# Commodity Warrants



## RichKid (9 September 2005)

Just came across some trading warrants on oil on the ASX. This is the link to the info page with examples of how they work: http://www.asx.com.au/investor/warrants/how/commodity_warrants.htm

It appears they may introduce more commodities in future (just a guess).
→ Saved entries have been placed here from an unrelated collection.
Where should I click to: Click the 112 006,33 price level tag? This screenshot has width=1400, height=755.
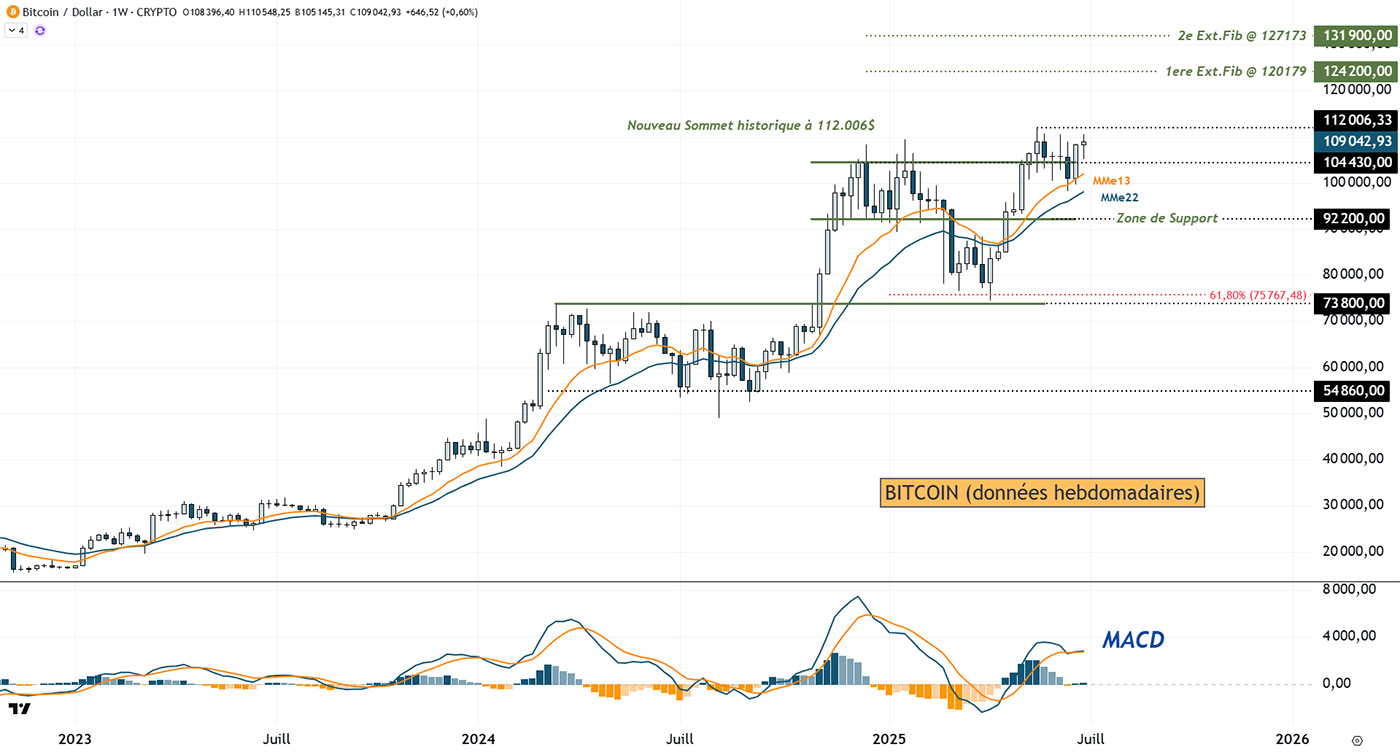(1355, 120)
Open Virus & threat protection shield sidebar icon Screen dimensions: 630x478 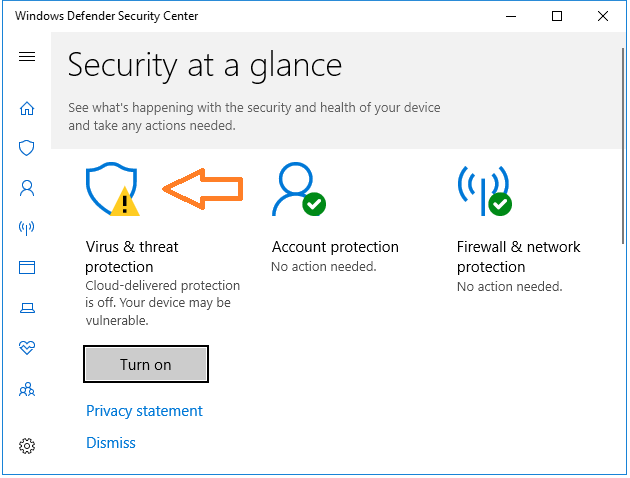click(x=27, y=148)
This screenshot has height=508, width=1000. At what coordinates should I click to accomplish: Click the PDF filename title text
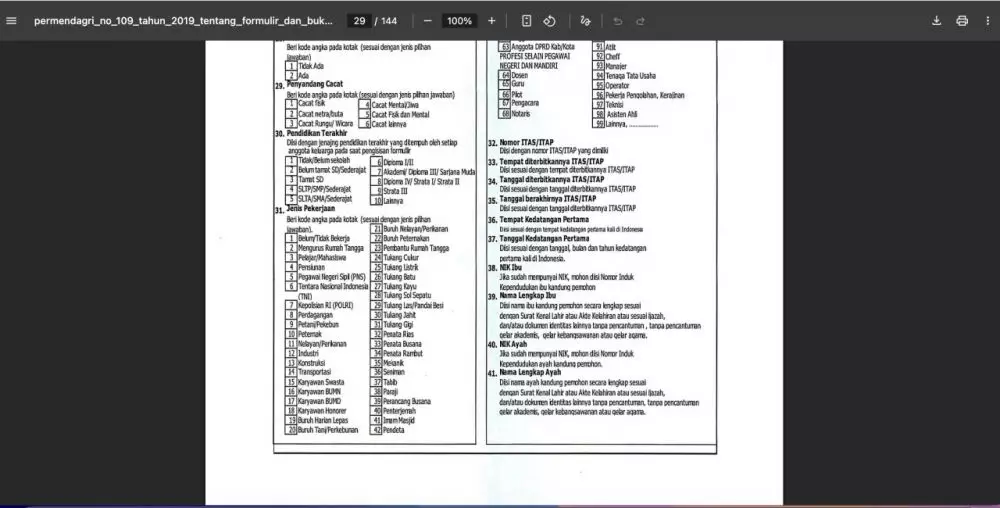coord(182,21)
Note the spread and the conversion ratio when working out costs etc.

I heard of a non-ASX traded warrants provider too, I think they were just callled 'commodity warrants' but I didn't like the pricing or warrant terms.

We still need more players and greater liquidity as I reckon warrants are an easy way to lose money if not handled properly.


----------



## RichKid (19 April 2006)

RichKid said:
			
		

> .......
> I heard of a non-ASX traded warrants provider too, I think they were just callled 'commodity warrants' but I didn't like the pricing or warrant terms.
> 
> We still need more players and greater liquidity as I reckon warrants are an easy way to lose money if not handled properly.




This is the link to the product I mentioned, Commodity Warrants Australia, I've never used them: 
http://www.cwa.net.au/public/index.php


----------



## RichKid (19 April 2006)

RichKid said:
			
		

> This is the link to the product I mentioned, Commodity Warrants Australia, I've never used them:
> http://www.cwa.net.au/public/index.php




Just thought I'd mention that there may be better ways to get exposure to commodities, especially the metals- listed co's, options, ASX traded warrants, CFD's, futures....


----------



## markrmau (19 April 2006)

What's the spread like? I noticed MacBank spread for oil was pretty high - about 3%.

I tried looking around the site but had difficulty finding anything. Are the warrants listed on ASX? Is there a simple link to a list of the actual warrant details?


----------



## RichKid (19 April 2006)

markrmau said:
			
		

> What's the spread like? I noticed MacBank spread for oil was pretty high - about 3%.
> 
> I tried looking around the site but had difficulty finding anything. Are the warrants listed on ASX? Is there a simple link to a list of the actual warrant details?




Not sure Mark, I didn't even bother looking through it, the ASX is bad enough with marketmakers ruling the roost, I'd expect even less liquidity/wider spreads with a private bunch, it's probably like a dodgy mini-CFD provider except they package it as a warrant. Too much risk in these unknown providers imo. I've had a look at the ASX warrants (see first post) and they seem the best if you can get in at the right time for a quck swing trade. 

Soft commodities are the tough ones, I'd guess that CFD's would be the way to go unless you can find a share chart that tracks cotton or soybeans or sugar as closely as LHG tracks Gold.

Maybe the overseas brokers have more options but you'd have to open a foreign ac I think. Wayne may know more about IB and similar brokers. Way out of my comfort zone. 

We're lucky to have this expsorue to commodities in Australia, other countries aren't so lucky!


----------